- **MATERIAL SHOWN**:

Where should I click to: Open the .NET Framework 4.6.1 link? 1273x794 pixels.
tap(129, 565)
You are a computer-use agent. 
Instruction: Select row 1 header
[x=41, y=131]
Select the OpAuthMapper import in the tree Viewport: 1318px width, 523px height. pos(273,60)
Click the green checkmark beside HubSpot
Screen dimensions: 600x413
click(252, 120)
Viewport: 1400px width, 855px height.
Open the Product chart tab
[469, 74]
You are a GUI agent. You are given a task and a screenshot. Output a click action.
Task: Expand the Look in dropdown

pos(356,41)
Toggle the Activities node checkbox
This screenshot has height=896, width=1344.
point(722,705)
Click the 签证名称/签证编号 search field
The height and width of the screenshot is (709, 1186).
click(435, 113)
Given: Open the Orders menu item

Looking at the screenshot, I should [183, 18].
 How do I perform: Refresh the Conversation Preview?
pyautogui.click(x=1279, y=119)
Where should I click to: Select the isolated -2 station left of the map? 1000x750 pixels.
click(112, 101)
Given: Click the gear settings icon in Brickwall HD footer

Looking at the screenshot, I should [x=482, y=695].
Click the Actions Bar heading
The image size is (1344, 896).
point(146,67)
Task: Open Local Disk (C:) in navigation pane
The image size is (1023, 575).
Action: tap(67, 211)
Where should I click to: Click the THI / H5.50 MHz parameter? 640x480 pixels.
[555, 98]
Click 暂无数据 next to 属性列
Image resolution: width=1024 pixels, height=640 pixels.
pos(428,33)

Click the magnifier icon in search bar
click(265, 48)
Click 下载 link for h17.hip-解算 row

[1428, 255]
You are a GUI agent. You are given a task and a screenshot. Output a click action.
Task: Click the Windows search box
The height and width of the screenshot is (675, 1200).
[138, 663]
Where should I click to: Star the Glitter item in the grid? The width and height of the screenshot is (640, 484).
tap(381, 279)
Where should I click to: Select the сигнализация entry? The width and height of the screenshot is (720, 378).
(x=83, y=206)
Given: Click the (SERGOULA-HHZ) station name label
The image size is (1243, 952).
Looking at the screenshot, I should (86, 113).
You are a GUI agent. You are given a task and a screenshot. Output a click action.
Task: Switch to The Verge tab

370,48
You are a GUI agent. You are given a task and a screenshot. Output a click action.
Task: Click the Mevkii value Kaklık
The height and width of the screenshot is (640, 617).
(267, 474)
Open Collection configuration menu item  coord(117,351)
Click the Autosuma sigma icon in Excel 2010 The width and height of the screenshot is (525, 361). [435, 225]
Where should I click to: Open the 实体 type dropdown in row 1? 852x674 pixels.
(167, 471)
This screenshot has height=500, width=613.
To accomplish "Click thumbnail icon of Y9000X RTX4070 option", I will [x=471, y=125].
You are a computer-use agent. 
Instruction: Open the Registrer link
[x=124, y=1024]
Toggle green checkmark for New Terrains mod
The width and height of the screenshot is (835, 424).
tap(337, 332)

- **PROBLEM DESCRIPTION**:
Output, from the data above, the lines from the line with "Open Collection configuration" to the line with "Click the Autosuma" exactly as they stand, both ends included and nothing else.

- **COMPLETED EXERCISE**:
Open Collection configuration menu item  coord(117,351)
Click the Autosuma sigma icon in Excel 2010 The width and height of the screenshot is (525, 361). [435, 225]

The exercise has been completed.